01 Wrz 2010, Śro 19:05, PID: 220867
(Ten post był ostatnio modyfikowany: 01 Wrz 2010, Śro 20:02 przez Moonlight.)
Ja też mam podobny problem, ale wygląda on tak, że podziwiam tych ludzi, którzy potrafią właściwie gadać o wszystkim i jeszcze często się śmiać, cieszyć z tej rozmowy. Oczywiście ja milczący, ale dobry słuchacz.
Kiedy wypada powiedzieć coś śmiesznego albo zagadać - nie da rady. No cholera nie da rady. A już na pewno nie do kogoś, kogo dostatecznie znam. I klasa liceum, tylko JEDEN chłopak z poprzedniej szkoły idzie do tej klasy.
Początki zawsze trudne, ale jak z nimi rozmawiać tak, żeby sie cieszyli z tej rozmowy?

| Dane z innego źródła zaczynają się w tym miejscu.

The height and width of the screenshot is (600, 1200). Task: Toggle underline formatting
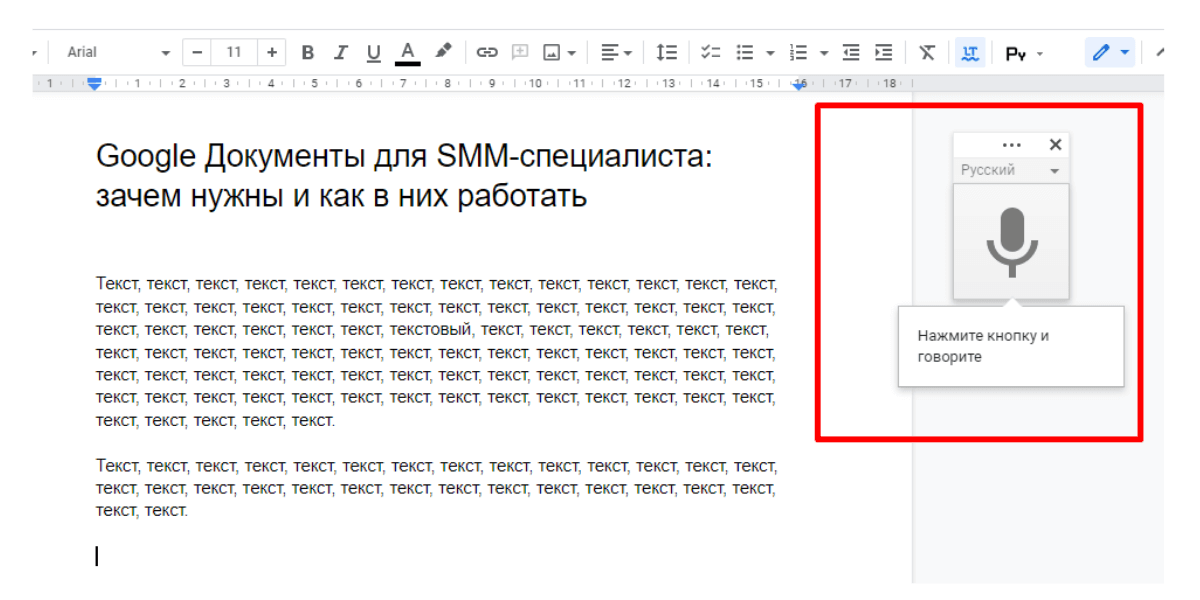373,53
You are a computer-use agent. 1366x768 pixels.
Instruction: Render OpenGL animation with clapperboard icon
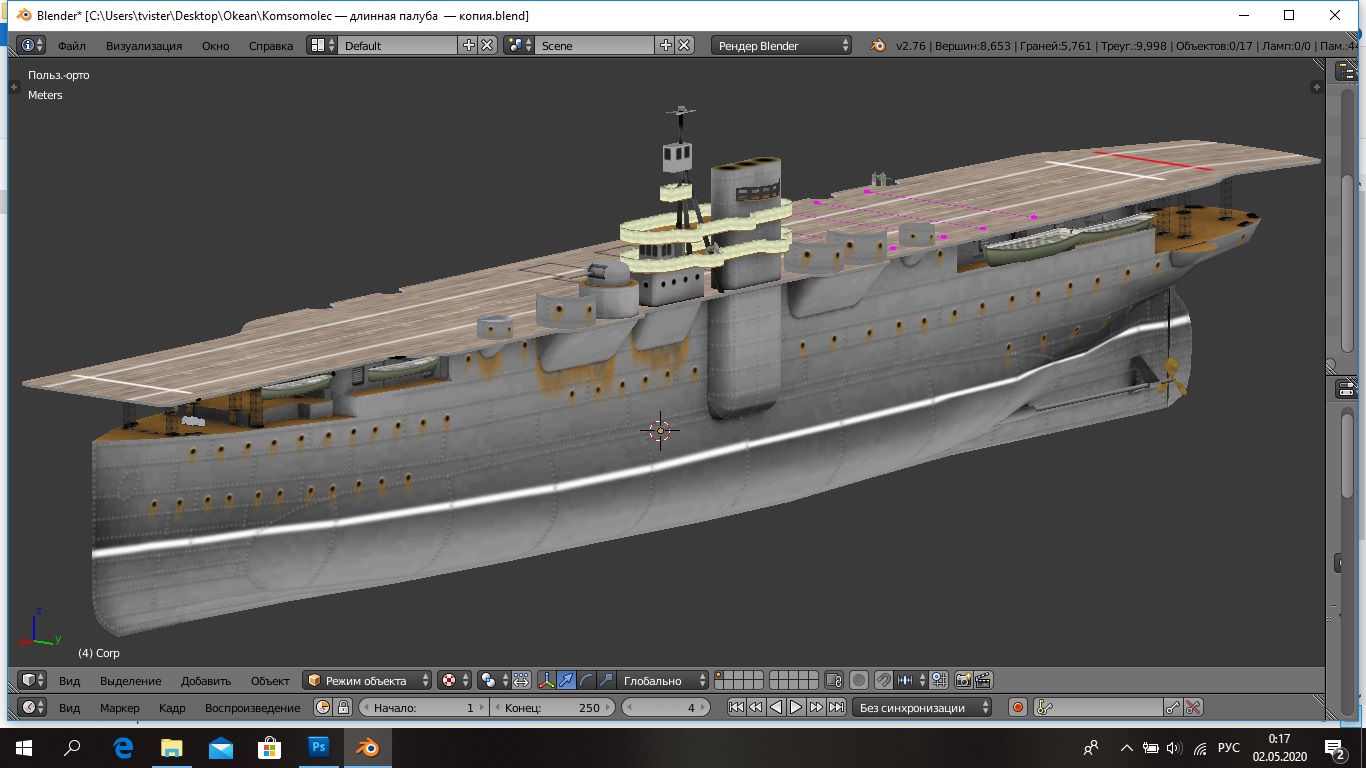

Umiem gadać, ale brak tematów.
Kiedy wypada powiedzieć coś śmiesznego albo zagadać - nie da rady. No cholera nie da rady. A już na pewno nie do kogoś, kogo dostatecznie znam. I klasa liceum, tylko JEDEN chłopak z poprzedniej szkoły idzie do tej klasy.
Początki zawsze trudne, ale jak z nimi rozmawiać tak, żeby sie cieszyli z tej rozmowy?
Umiem gadać, ale brak tematów.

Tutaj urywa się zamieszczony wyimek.